- **Exercise**
Copy the material from the line that has "Switch chart to שנה one-year range" through the line that has "Looking at the", switching "recent" to "latest" and leaving everything else unchanged. Omit the pictures.

* * * * * * *

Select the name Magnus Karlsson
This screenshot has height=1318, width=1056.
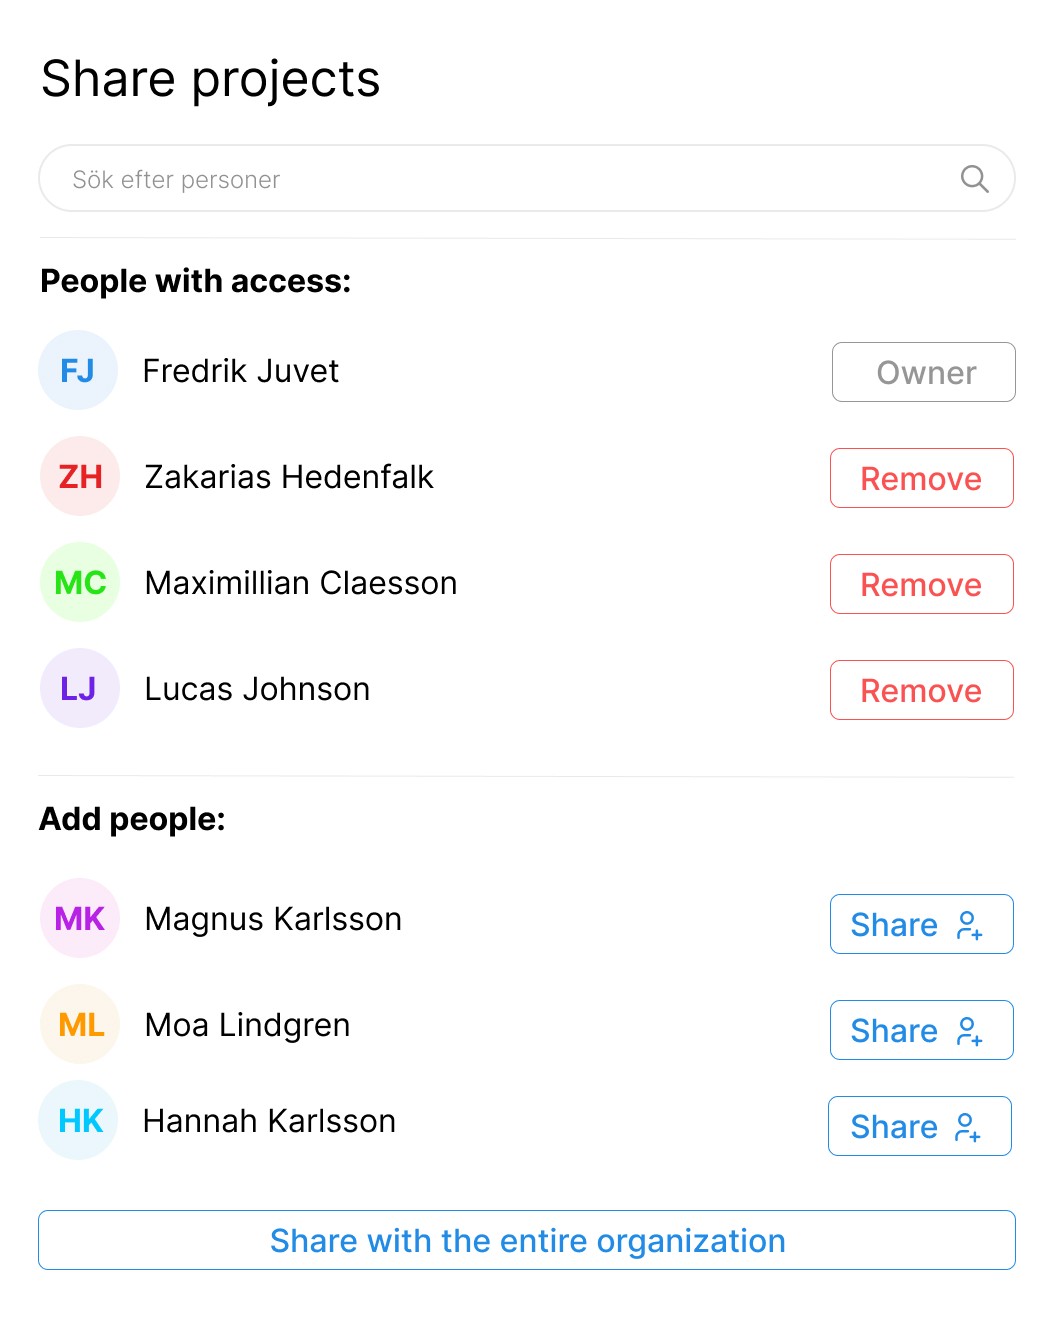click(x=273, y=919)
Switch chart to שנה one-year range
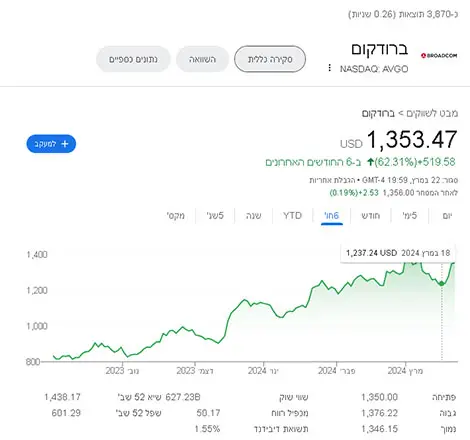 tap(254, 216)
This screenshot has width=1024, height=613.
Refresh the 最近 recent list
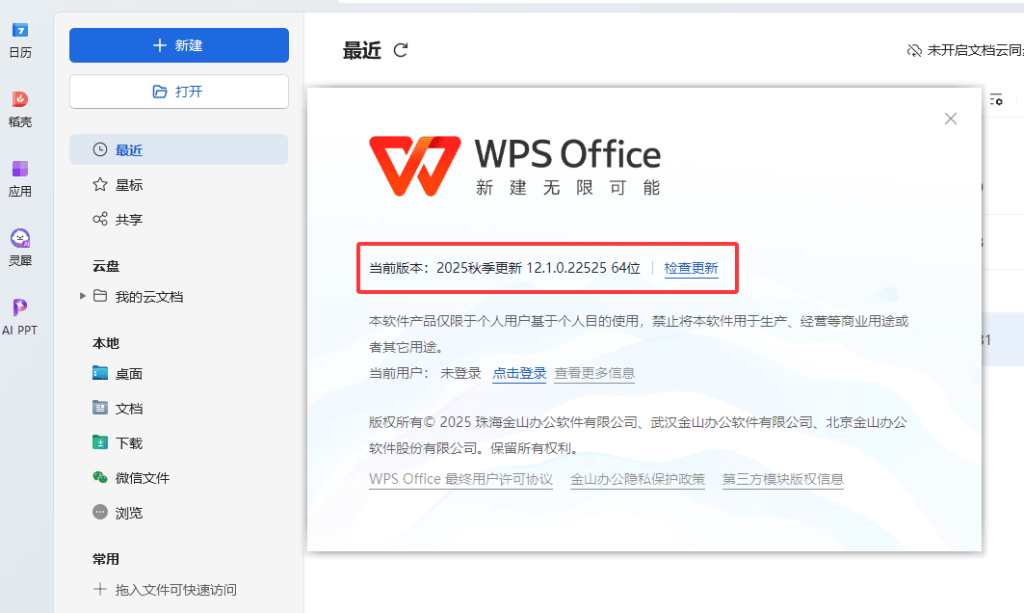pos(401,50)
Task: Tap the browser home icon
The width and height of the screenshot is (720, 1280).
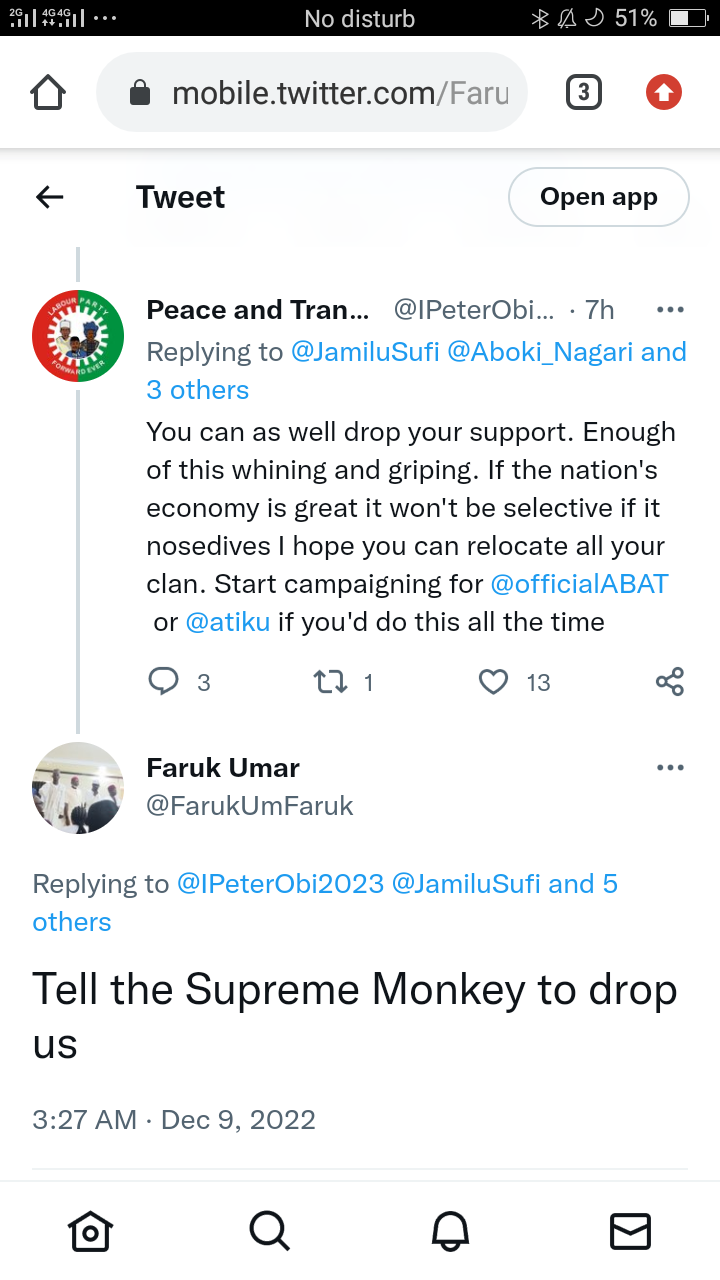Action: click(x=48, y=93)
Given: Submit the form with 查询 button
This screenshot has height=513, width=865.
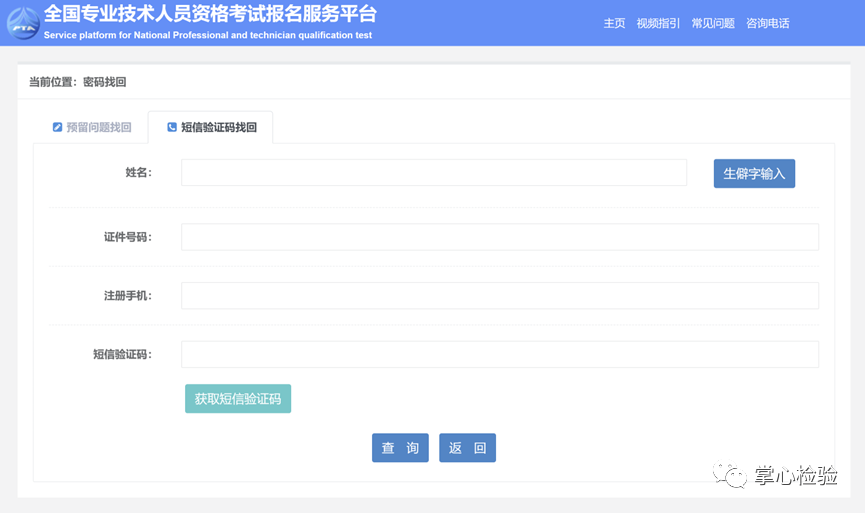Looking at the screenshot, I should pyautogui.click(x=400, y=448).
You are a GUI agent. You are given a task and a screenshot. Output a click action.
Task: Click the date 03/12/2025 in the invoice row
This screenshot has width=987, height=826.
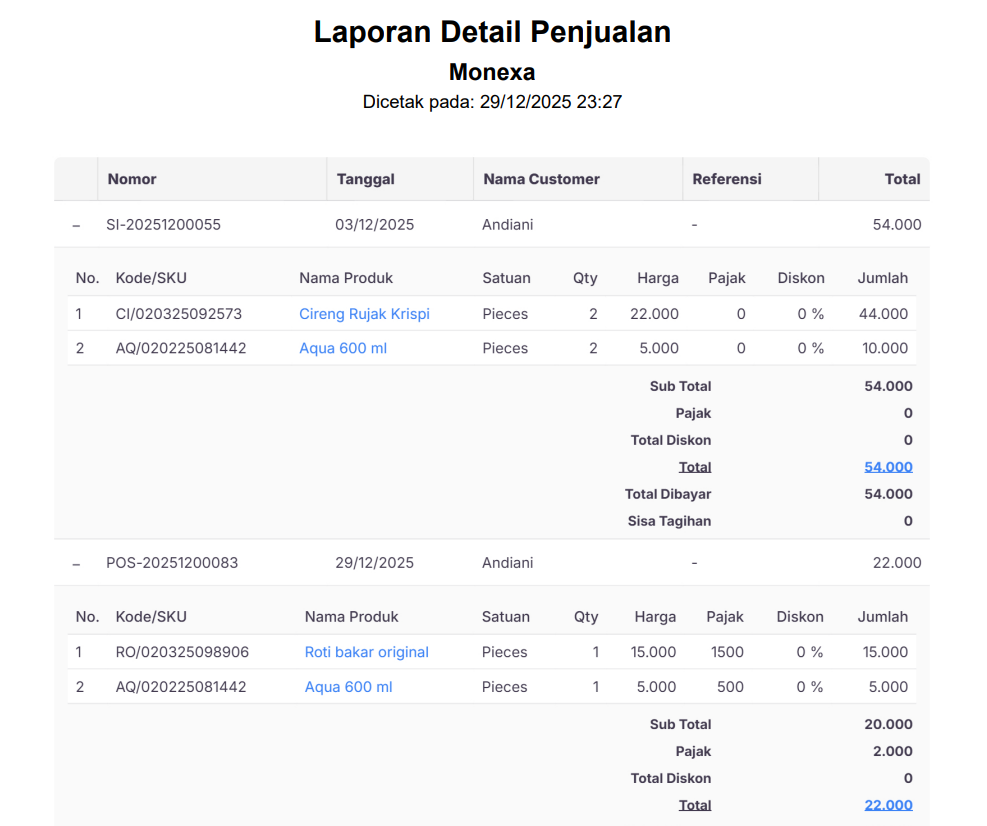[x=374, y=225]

* * * * * * *

- **Solution**
Switch chart to שנה one-year range
 tap(254, 216)
This screenshot has width=1024, height=613.
Refresh the 最近 latest list
pos(401,50)
Task: Tap the browser home icon
The width and height of the screenshot is (720, 1280).
Action: click(x=48, y=93)
Given: Submit the form with 查询 button
This screenshot has height=513, width=865.
Looking at the screenshot, I should pyautogui.click(x=400, y=448).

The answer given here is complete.